オレは速攻で社内の御米田派閥グループに情報を流した。
ファミレスのテーブル席は四人がけが多い。この間のオレを含めた四人と、お社長で五人。……テーブル席もう一つ使ってあと三人いけるな。
当日の会話は口外厳禁と約束させて、オレを入れた七人でお社長とファミレスオフ再びだぜ!
「あちし、心はいつまでも乙女なつもりなのよ。まさかお勧めコールガールを教えろなんて言われる日が来るとは思わんがった!」
みどり社長はファミレスに現れるなり憤慨して、やはりフレッシュワイン赤をがぶ飲みしていた。
お社長……八十神の野郎は嫌いだが、初見であなたを女と見破れるのはユウキ先輩のパパさんぐらいだったんでしょ……?
むしろパパさんが何者なんだ……
みどり社長によると、前日の夜に東銀座の料亭でうちの会社からの接待を八十神とその上司から受けたそうだ。
その席でお社長を見た目通りのオッサンと勘違いした八十神は、下ネタ連発してタイの女の子事情や、コールガールつまり娼婦いるオススメの店なんかを聞いてきたらしい。
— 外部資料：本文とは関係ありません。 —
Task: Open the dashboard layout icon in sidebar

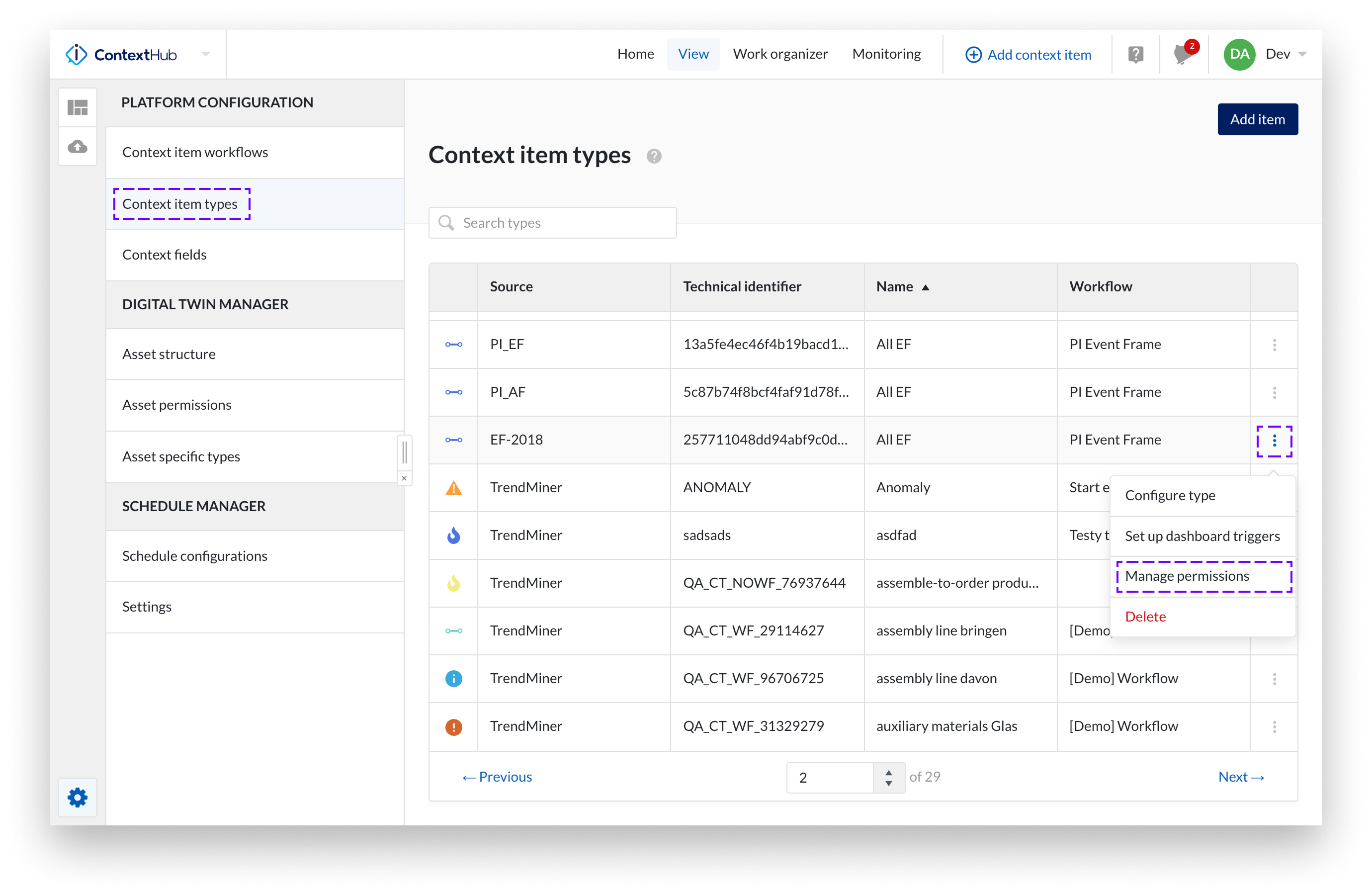Action: (x=77, y=107)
ブルルルッ。オレは自分の下半身が震えるのがわかった。き、恐怖でキン○マが縮み上がる震えだ。
怖ええ……八十神、あんた初接待でなんてこと取引先に聞いてるんだ。お社長が男だったとしてもアウトじゃないか? いや相手によっては有りなのか?
まずは注文だ。ワインやビール、ドリンクバーを各自注文し、グラスが揃ったところで乾杯。サラダやポテト、チキンなどから順に注文していく。
テーブル席に人数ぎっしりなのでピザやパスタ、スイーツを食べたい人はまた後ほど。
「あんな、あんだだちの会社がタイだけ支社持っでない理由知っとる?」
おもむろにお社長が言い出した。オレたちは皆で顔を見合わせたが誰も知らない。
うちは上場こそしてないが戦前からの古い総合商社で、アメリカ、ヨーロッパ、中国はもちろんそれぞれ主だった都市に支社がある。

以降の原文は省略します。